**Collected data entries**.
>>>
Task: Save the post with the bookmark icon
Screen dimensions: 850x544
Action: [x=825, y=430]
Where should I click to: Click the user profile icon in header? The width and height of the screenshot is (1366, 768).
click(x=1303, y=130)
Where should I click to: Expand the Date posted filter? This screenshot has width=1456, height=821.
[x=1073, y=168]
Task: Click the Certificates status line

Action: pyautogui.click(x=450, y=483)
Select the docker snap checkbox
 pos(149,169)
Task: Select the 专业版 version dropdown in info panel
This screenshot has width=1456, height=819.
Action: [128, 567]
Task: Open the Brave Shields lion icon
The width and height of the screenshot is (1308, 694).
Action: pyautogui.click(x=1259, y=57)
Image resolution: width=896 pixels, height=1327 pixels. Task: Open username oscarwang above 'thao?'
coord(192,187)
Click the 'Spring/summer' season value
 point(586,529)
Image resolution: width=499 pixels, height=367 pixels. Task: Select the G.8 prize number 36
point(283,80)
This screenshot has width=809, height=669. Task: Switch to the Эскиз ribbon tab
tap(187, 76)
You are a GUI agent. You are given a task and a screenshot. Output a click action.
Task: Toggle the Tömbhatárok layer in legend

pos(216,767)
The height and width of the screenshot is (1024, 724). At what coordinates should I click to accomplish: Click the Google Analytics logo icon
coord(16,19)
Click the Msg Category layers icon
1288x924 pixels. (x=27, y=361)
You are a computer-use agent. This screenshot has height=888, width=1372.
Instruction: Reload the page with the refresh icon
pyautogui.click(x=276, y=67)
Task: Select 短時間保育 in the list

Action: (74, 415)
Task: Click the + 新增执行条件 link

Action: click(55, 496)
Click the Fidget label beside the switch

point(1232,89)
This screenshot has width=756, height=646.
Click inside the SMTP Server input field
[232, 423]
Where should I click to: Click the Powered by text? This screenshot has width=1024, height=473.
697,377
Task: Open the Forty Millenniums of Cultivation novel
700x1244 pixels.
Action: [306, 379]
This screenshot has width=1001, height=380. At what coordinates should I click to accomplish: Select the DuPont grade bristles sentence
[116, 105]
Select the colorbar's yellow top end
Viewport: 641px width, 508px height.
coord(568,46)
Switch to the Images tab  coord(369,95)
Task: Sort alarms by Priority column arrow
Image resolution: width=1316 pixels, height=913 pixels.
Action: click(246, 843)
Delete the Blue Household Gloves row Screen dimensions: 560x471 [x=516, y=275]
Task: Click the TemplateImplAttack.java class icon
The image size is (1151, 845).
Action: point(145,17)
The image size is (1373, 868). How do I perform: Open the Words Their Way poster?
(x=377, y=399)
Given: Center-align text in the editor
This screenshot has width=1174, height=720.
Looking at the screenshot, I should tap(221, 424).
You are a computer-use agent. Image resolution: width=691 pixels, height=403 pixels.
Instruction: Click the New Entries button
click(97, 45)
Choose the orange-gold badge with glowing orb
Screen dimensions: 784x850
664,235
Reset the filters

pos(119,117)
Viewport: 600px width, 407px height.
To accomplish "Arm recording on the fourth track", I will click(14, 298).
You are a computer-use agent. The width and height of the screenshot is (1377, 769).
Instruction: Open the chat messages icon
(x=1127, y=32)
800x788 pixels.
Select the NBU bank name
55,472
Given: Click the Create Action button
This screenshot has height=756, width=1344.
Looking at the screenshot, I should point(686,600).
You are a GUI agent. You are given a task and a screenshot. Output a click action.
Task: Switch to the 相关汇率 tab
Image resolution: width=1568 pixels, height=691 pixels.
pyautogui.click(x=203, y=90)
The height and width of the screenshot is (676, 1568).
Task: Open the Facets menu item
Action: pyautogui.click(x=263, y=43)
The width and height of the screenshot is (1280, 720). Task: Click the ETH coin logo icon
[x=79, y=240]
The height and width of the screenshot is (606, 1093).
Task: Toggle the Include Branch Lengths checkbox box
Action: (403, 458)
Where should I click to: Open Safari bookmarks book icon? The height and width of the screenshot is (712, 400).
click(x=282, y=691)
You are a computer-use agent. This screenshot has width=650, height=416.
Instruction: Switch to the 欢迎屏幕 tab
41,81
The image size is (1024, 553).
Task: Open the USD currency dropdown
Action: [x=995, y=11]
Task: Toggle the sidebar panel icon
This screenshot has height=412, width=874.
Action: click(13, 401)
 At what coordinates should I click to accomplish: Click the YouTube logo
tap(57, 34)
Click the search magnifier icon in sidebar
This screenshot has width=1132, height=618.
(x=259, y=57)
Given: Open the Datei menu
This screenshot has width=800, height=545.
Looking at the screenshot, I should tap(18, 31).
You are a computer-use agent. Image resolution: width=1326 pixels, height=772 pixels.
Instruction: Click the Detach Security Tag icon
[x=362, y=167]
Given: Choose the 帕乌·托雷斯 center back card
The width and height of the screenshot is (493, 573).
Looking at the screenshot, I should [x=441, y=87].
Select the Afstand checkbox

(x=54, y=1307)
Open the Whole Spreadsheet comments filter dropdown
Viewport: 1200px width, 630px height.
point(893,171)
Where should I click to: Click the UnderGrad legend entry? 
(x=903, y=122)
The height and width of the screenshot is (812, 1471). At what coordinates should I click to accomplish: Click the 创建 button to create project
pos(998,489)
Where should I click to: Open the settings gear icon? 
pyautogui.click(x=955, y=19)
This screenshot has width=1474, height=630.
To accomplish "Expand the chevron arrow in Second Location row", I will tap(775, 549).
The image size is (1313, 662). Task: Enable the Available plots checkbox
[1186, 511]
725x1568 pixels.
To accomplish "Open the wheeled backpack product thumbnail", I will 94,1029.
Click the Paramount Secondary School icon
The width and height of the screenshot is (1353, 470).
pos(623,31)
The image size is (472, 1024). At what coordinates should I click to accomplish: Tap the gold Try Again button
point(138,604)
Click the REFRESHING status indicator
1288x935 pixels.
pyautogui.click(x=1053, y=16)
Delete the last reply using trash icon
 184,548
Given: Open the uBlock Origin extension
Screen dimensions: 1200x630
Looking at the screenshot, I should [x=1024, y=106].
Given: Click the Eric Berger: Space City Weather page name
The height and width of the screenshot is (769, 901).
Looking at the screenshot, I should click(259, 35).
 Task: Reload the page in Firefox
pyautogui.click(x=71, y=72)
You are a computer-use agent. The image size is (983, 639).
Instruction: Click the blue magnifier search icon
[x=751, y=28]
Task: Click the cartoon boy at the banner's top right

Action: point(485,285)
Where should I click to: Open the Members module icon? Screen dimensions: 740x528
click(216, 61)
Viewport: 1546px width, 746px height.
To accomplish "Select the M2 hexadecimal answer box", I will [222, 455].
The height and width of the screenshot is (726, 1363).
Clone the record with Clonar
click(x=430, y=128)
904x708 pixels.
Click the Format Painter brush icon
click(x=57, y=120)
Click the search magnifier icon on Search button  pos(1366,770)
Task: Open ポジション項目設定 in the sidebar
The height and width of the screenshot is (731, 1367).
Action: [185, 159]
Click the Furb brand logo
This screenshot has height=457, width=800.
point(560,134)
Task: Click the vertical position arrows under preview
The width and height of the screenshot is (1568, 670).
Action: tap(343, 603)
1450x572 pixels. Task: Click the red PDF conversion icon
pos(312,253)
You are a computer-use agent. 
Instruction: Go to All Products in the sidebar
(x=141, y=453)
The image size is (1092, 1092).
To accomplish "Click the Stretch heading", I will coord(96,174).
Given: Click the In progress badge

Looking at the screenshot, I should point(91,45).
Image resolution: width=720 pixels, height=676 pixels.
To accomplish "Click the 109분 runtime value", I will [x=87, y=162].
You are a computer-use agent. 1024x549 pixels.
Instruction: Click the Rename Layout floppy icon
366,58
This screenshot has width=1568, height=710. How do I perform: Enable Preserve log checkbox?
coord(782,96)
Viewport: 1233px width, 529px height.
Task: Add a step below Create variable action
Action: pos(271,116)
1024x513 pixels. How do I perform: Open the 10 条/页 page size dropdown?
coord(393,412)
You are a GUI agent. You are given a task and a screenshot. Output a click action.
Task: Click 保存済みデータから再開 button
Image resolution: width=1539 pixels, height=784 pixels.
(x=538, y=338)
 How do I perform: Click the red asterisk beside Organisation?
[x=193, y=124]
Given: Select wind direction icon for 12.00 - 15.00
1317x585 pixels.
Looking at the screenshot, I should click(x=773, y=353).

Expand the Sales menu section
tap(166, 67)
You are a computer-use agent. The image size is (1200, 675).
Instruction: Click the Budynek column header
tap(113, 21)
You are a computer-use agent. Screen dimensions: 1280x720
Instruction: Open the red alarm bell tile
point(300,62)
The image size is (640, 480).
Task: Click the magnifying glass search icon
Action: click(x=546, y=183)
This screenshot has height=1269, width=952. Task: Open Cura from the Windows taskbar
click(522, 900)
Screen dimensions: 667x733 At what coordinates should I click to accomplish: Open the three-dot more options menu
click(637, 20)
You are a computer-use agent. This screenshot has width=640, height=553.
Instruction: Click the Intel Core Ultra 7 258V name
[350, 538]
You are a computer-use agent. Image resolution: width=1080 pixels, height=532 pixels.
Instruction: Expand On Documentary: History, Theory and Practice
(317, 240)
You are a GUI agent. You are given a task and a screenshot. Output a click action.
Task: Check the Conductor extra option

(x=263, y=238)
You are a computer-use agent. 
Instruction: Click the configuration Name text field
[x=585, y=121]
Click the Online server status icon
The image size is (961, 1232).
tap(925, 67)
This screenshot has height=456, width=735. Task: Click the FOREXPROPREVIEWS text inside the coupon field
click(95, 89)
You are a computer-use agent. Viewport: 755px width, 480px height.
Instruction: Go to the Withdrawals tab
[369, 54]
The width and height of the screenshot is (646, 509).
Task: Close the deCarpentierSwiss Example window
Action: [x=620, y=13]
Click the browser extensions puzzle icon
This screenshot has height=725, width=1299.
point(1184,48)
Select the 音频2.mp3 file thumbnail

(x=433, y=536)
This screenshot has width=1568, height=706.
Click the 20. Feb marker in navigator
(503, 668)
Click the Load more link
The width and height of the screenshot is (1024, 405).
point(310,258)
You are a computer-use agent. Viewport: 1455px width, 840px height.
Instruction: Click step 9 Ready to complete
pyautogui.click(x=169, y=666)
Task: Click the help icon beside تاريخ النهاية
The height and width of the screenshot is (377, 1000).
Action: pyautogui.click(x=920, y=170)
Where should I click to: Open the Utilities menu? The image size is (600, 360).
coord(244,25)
<<<
The answer is the lines above between the line holding "Viewport: 600px width, 407px height." and the line holding "Task: Switch to the 相关汇率 tab", inclusive, each written out exactly, and no others.

**RESPONSE AREA**.
Viewport: 600px width, 407px height.
To accomplish "Arm recording on the fourth track", I will click(14, 298).
You are a computer-use agent. The width and height of the screenshot is (1377, 769).
Instruction: Open the chat messages icon
(x=1127, y=32)
800x788 pixels.
Select the NBU bank name
55,472
Given: Click the Create Action button
This screenshot has height=756, width=1344.
Looking at the screenshot, I should point(686,600).
You are a GUI agent. You are given a task and a screenshot. Output a click action.
Task: Switch to the 相关汇率 tab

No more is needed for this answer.